Historical population
| Census | Pop. | Note | %± |
| 1880 | 347 |  | — |
| 1890 | 266 |  | −23.3% |
| 1900 | 251 |  | −5.6% |
| 1910 | 262 |  | 4.4% |
| 1920 | 298 |  | 13.7% |
| 1930 | 265 |  | −11.1% |
| 1940 | 250 |  | −5.7% |
| 1950 | 259 |  | 3.6% |
| 1960 | 299 |  | 15.4% |
| 1970 | 361 |  | 20.7% |
| 1980 | 374 |  | 3.6% |
| 1990 | 324 |  | −13.4% |
| 2000 | 428 |  | 32.1% |
| 2010 | 612 |  | 43.0% |
| 2020 | 539 |  | −11.9% |
U.S. Decennial Census

===2010 census===
As of the census of 2010, there were 612 people, 271 households, and 169 families living in the town. The population density was 1700.0 PD/sqmi. There were 284 housing units at an average density of 788.9 /sqmi. The racial makeup of the town was 91.3% White, 2.3% African American, 0.2% Native American, 0.3% Asian, 3.9% from other races, and 2.0% from two or more races. Hispanic or Latino of any race were 6.0% of the population.

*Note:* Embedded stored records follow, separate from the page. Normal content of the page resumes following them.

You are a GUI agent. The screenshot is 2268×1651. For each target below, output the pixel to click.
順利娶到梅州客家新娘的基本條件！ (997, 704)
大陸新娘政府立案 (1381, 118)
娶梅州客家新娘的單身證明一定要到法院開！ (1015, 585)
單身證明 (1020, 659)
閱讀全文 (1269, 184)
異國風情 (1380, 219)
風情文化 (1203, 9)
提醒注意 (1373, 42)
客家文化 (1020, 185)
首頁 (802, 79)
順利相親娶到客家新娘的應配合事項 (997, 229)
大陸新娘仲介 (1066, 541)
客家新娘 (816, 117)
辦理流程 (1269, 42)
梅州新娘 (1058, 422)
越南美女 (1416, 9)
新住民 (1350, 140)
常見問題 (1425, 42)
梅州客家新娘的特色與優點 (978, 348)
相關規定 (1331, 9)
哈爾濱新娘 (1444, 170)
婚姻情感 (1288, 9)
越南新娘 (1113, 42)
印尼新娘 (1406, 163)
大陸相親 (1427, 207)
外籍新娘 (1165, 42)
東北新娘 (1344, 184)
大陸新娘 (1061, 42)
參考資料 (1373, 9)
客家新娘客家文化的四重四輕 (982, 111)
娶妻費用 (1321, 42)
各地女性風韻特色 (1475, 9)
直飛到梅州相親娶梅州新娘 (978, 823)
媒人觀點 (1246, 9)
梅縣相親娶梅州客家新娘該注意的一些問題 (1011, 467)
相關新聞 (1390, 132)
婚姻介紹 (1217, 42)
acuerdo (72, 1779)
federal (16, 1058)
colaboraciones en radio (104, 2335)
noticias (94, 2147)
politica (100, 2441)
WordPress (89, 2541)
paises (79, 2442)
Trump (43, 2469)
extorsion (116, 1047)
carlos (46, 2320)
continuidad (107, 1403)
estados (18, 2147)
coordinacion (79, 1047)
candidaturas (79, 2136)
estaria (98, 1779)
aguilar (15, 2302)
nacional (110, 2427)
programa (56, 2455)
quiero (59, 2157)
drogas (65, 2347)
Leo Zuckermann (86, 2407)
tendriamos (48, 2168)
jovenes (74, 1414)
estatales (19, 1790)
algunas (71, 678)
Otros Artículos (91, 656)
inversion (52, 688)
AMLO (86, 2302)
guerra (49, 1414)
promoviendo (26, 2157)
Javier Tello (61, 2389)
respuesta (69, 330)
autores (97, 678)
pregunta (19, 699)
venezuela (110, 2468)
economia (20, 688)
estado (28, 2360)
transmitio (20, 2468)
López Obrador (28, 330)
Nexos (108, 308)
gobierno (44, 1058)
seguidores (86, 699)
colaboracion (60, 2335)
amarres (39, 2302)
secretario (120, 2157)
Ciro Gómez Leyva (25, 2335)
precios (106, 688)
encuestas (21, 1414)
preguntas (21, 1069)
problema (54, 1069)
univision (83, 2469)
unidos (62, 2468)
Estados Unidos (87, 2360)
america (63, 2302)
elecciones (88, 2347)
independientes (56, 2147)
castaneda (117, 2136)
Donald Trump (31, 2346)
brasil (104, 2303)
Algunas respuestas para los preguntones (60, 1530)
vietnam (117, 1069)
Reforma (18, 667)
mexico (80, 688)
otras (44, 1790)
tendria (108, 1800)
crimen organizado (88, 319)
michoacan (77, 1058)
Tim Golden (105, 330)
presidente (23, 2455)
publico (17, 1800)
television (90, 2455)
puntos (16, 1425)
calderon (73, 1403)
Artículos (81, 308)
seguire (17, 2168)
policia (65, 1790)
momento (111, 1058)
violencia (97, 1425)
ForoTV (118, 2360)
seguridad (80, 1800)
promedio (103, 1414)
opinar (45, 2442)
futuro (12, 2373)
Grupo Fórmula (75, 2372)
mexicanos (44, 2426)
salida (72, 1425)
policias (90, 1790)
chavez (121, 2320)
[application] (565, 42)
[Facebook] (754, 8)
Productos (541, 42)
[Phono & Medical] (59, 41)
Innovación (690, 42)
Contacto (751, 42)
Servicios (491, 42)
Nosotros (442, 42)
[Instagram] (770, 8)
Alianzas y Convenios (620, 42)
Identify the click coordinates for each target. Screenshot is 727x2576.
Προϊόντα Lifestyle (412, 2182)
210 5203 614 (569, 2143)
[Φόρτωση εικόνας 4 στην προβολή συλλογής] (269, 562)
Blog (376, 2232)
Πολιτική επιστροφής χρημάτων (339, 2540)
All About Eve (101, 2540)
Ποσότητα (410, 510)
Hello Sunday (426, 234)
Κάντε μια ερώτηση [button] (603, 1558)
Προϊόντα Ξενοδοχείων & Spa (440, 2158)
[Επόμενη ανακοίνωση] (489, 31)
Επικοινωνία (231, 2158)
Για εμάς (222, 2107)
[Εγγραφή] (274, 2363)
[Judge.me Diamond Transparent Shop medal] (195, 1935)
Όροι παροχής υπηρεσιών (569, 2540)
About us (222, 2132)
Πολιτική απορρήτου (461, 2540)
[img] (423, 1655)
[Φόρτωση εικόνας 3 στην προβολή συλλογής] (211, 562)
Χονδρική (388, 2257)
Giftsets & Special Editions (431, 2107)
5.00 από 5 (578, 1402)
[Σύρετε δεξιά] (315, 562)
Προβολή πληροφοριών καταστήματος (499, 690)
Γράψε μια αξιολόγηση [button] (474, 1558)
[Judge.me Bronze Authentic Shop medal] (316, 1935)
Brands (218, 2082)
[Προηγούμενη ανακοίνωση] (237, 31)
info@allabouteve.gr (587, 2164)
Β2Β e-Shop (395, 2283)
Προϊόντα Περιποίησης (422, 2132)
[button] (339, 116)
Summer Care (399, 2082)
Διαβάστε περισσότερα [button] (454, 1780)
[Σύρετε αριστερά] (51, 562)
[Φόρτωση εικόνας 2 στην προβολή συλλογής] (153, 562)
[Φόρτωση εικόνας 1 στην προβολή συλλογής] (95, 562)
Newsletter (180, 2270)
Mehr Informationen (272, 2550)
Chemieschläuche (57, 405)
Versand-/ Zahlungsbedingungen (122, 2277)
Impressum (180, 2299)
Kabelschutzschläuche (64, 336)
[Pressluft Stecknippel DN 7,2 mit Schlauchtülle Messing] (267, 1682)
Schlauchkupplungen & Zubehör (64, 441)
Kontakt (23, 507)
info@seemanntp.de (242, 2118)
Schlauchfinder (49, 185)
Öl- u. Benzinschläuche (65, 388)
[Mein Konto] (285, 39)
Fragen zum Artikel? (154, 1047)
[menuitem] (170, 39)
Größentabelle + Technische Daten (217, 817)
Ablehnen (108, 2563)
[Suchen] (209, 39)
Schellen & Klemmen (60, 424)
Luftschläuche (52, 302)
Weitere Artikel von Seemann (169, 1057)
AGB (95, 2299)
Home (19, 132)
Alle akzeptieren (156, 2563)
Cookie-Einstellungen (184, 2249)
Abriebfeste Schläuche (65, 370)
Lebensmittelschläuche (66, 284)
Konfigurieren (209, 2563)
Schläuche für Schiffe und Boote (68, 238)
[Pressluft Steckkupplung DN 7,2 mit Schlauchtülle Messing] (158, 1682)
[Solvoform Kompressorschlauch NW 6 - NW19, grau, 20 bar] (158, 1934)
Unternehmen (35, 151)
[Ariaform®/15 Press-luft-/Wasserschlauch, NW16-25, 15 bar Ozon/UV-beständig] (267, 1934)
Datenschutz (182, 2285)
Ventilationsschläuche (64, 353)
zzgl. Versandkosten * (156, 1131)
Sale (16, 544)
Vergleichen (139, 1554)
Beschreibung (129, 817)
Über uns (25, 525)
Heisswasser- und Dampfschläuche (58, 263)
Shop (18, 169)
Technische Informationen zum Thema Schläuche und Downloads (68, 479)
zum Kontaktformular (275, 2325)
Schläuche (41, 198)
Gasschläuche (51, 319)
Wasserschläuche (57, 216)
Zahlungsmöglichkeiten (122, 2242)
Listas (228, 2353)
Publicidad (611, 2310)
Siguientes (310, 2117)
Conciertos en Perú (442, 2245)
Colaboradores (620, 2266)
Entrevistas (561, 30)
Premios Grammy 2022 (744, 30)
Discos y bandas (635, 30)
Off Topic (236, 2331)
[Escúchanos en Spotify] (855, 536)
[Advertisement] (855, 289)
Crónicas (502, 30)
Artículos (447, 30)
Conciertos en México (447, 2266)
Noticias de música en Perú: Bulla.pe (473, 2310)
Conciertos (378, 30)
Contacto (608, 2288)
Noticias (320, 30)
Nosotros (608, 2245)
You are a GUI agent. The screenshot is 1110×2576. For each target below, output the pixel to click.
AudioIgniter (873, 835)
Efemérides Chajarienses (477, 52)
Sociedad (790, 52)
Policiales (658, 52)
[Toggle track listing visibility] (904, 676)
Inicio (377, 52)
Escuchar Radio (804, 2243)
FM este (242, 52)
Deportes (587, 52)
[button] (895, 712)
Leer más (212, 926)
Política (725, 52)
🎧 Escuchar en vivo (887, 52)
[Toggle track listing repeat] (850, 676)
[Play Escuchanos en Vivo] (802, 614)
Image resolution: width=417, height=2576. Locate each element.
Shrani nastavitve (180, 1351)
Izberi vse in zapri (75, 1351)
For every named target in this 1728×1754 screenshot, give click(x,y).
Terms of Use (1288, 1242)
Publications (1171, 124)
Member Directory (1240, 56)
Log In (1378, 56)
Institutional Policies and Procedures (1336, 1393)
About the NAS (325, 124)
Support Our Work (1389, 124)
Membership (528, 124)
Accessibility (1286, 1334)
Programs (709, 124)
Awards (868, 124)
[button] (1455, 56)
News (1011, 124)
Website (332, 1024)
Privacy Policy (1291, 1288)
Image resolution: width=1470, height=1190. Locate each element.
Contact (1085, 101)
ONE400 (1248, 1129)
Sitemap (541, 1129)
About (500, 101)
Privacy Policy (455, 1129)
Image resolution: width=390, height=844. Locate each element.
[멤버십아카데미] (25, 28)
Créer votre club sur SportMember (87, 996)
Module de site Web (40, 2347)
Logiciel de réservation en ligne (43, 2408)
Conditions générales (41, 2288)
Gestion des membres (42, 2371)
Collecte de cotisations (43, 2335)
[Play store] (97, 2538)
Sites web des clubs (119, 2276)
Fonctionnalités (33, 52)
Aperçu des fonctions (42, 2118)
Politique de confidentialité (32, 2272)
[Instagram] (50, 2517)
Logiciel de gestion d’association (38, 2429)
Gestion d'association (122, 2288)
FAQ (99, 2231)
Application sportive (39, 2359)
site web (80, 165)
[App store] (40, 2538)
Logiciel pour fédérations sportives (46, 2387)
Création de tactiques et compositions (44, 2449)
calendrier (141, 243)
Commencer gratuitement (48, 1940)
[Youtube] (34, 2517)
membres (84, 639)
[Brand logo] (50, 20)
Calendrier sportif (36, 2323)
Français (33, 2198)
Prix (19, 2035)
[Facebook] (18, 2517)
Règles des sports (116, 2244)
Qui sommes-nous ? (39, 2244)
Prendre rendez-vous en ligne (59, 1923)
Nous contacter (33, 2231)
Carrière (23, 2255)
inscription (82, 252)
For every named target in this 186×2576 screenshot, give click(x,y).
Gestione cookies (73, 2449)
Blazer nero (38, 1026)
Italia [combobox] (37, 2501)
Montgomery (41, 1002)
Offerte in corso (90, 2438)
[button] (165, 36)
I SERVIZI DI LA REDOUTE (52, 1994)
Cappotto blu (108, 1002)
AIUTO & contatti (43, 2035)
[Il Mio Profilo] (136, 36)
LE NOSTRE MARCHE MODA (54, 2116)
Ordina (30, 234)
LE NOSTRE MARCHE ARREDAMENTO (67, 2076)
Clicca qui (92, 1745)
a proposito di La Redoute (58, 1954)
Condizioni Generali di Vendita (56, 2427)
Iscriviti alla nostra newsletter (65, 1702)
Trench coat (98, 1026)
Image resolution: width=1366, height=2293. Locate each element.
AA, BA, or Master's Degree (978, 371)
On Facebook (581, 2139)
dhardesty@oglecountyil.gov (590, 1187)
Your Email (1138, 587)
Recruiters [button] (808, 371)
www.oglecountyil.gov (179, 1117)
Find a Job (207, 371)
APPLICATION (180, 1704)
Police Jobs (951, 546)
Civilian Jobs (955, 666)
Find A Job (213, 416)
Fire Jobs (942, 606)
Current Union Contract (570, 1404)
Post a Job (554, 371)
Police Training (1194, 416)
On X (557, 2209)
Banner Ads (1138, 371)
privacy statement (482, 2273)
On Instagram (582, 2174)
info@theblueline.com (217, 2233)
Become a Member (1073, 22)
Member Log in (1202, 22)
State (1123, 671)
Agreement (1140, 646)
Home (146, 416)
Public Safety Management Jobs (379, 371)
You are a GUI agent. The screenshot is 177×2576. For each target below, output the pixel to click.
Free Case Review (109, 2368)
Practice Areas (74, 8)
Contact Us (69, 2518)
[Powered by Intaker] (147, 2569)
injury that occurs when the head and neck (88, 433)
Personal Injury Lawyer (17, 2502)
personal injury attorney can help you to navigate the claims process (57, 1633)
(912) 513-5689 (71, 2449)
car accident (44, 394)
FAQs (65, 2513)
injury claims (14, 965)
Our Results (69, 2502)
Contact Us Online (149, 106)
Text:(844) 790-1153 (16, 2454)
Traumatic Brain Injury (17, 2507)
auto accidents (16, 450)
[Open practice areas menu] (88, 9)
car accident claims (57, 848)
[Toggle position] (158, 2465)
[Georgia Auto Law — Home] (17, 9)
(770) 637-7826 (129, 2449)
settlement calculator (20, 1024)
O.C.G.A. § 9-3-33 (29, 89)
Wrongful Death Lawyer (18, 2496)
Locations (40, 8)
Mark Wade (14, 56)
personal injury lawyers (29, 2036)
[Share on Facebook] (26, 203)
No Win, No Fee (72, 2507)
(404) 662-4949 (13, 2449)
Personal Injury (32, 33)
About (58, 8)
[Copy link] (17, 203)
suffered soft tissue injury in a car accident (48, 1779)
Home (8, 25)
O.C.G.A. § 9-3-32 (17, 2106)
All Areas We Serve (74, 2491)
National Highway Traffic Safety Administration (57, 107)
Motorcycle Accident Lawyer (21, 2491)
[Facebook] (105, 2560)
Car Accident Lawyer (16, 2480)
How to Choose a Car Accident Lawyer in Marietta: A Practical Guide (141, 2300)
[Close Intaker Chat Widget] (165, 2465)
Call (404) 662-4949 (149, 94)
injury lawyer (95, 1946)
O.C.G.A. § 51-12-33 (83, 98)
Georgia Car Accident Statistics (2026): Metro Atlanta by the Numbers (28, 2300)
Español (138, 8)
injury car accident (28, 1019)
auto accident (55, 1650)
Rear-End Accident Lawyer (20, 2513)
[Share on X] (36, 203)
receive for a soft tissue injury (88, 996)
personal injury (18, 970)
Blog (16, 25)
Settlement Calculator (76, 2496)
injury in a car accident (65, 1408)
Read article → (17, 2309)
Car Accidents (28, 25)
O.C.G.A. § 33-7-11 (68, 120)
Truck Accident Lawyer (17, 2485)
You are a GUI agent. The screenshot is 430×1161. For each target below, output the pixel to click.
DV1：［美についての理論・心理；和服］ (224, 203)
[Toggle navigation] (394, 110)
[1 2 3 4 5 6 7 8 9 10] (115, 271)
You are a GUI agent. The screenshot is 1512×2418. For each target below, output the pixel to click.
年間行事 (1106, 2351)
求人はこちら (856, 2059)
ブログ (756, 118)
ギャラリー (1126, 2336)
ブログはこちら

There were 271 households, of which 26.2% had children under the age of 18 living with them, 52.0% were married couples living together, 7.0% had a female householder with no husband present, 3.3% had a male householder with no wife present, and 37.6% were non-families. 32.8% of all households were made up of individuals, and 14.8% had someone living alone who was 65 years of age or older. The average household size was 2.26 and the average family size was 2.88.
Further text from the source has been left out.